* BEGIN Records provided *

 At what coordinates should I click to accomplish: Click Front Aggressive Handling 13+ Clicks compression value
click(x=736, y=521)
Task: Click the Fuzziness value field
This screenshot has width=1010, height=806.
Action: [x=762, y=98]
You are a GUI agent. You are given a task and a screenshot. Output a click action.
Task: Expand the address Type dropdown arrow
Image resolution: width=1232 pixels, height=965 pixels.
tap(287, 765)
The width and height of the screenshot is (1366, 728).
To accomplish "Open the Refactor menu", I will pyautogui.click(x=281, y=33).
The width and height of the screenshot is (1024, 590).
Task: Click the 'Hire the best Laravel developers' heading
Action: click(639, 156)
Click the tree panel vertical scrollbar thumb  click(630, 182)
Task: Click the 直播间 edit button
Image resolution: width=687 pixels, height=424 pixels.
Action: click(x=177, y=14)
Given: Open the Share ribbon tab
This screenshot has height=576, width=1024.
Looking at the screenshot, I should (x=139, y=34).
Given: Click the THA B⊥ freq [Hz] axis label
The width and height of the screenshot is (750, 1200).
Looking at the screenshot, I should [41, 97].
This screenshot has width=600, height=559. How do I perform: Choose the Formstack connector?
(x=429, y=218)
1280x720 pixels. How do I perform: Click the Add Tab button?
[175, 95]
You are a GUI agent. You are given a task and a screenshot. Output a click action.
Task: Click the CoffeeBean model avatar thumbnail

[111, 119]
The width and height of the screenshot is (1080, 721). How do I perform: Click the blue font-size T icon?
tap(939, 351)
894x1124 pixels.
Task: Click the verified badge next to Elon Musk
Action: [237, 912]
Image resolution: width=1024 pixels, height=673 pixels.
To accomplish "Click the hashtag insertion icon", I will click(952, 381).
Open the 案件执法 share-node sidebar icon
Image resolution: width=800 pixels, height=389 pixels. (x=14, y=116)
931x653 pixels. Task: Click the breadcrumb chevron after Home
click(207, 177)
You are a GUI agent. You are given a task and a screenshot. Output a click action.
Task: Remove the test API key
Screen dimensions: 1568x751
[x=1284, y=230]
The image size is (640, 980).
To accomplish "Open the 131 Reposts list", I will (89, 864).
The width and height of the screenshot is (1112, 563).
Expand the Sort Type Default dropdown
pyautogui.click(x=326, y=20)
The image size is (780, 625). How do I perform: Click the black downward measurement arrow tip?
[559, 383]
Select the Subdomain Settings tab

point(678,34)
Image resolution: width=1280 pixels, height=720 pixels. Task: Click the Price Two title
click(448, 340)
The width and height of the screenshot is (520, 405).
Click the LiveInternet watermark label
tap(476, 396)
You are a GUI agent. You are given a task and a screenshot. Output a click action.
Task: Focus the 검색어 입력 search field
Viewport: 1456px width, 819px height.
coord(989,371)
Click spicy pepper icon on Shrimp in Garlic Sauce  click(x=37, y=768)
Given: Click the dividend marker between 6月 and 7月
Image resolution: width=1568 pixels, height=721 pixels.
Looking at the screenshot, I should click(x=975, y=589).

* END Records provided *

Task brief =>
Pull out every line above that contains the string "size".

Problem solution =>
The width and height of the screenshot is (1080, 721). How do I perform: Click the blue font-size T icon?
The image size is (640, 980).
The image size is (780, 625). How do I perform: Click the black downward measurement arrow tip?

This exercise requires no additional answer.